赵轻墨注视片刻间,哈哈大笑,“有趣,实在有趣,朕倒想亲眼瞧瞧。”他的笑容满面,兴高采烈地说,“那便去南华苑吧!”

“是。”福顺也兴致勃勃的颠颠的跟在赵轻墨身后。自入宫来,这也算奇闻了,他今儿也得幸亲眼见见。

“种豆南山下,草盛豆苗稀。晨兴理荒秽,带月荷锄归”

赵轻墨踏入南华苑后院便听到背对着自己扛着锄头除草的人正在念这首诗。

景乔专心的锄着地,口里念着这几句诗,十分悠然自得。然后当他当他突然发现皇帝正含笑立于眼前时,不禁大吃一惊,周围的内侍们纷纷低头不语,气氛紧张而压抑。

“臣子景乔,参见皇上。”景乔慌忙放下锄头,恭敬地行礼。他心中暗想,为何无人提前告知皇帝驾临?此刻他身穿内侍服,想必在皇帝眼中定已失仪。

“你刚才念的什么诗?”皇帝悠然自得的坐在福顺搬来的椅子上,景乔瞥见另一张椅子上还晾着自己的衣物,不禁有些尴尬。

“呃,是一位小有名气的民间诗人所作。”景乔不知道这个世界有没有听说过王维这个人,他总不能莫名就提王维的名字,万一皇帝并不知晓,岂不是让他下不来台。

“吟的很好,诗的意境也很好。”赵轻墨点头表示赞赏。

“皇上过奖了。”景乔有些惭愧的说。这首诗在现代小学生也会背,他不过是借用此诗应个景儿,突然想起而己。
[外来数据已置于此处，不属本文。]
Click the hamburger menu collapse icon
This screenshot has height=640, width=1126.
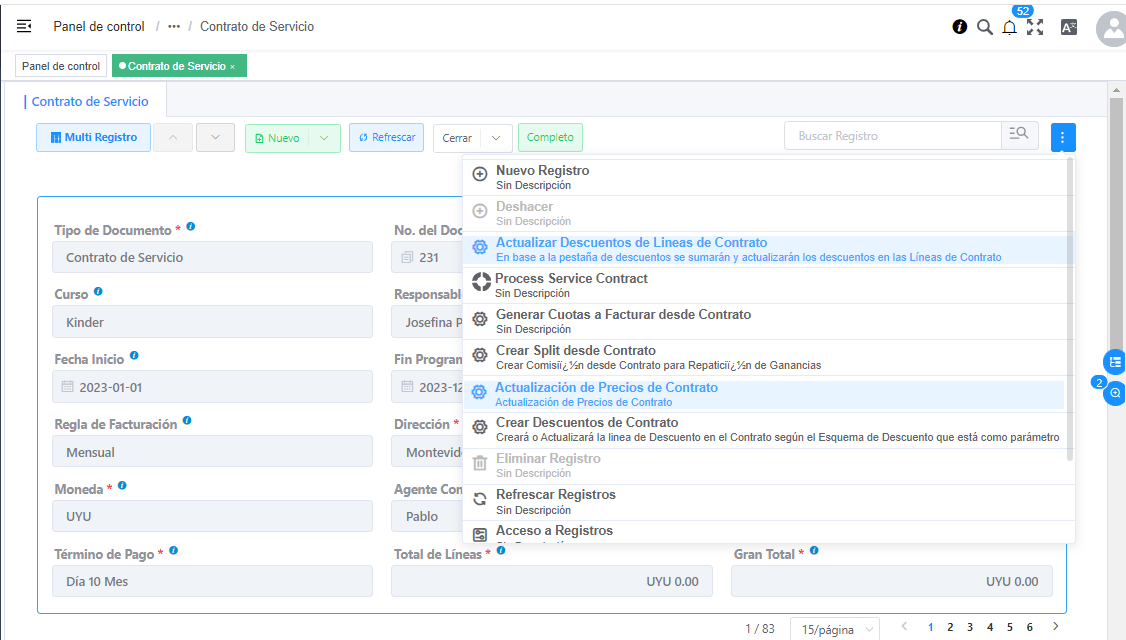[x=24, y=27]
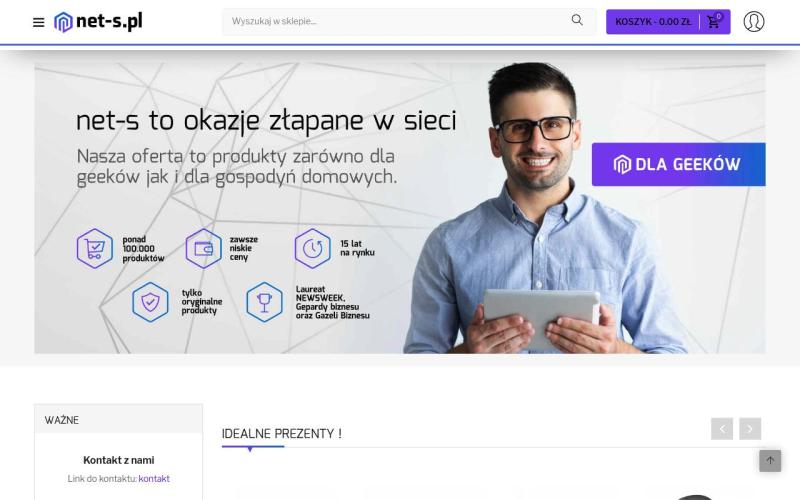Screen dimensions: 800x500
Task: Click the cart icon above 100.000 produktów
Action: point(94,248)
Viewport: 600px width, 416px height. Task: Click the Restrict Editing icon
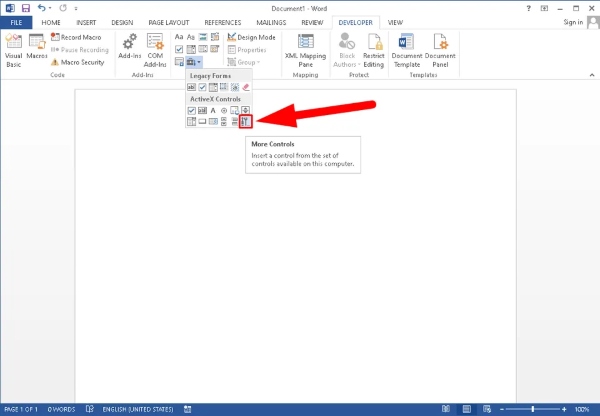tap(374, 46)
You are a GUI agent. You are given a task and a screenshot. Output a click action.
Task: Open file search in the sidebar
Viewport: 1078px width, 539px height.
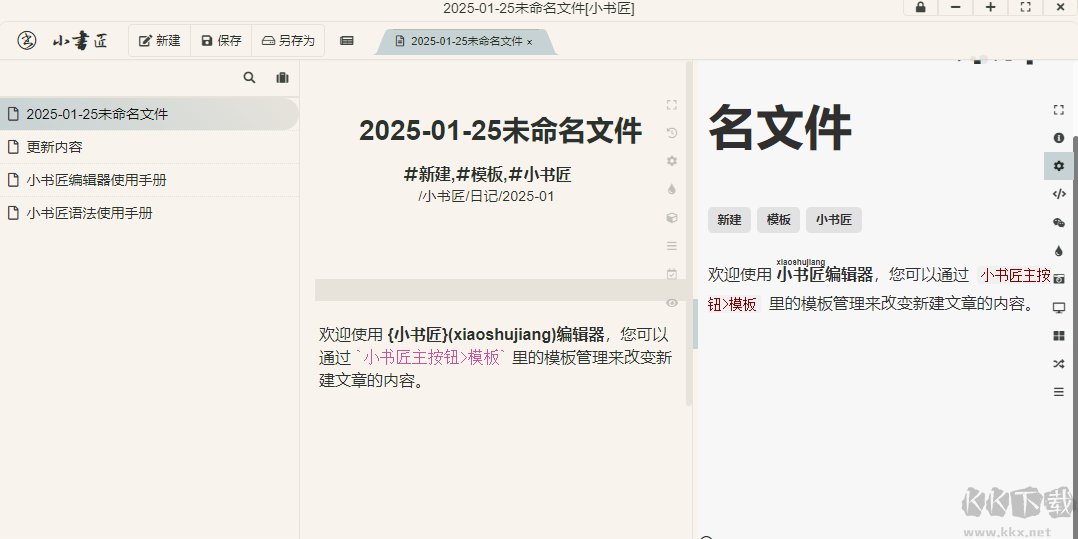click(250, 78)
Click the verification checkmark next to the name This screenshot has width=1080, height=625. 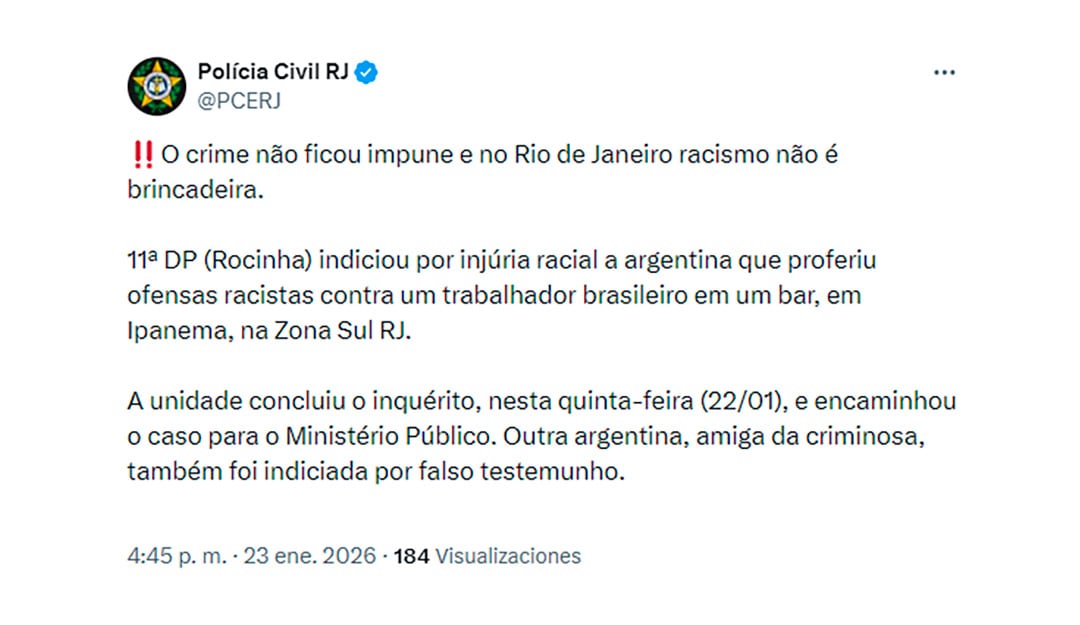pos(366,71)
赵轻墨淡然含笑地扫视了景乔一眼,目光落在方青同样的衣物上,略带疑惑地问:“为何着此装束?”

景乔一愣,随即坦然道:“内侍们的衣服实用,干活时不方便穿长衫,就借他们的用了。”

赵轻墨对此颇为惊讶:“众人皆追求美观,唯独你反其道行之,实在难得。”

景乔不好意思的挠挠头:“也是为了方便。衣物不易清洗,虽浣衣局的人每隔几日都会来取衣裳,但每日劳作,总是会弄脏衣物,怕换洗不及更是麻烦,所以才换上了更为方便的衣裳。”

赵轻墨听罢笑容愈发灿烂,赞许道:“你能如此考虑,甚好。”

赵轻墨率领众人才从南华苑离去,略作眺望便感慨道:“此地于他而言,还真悠然自得,如鱼得水。”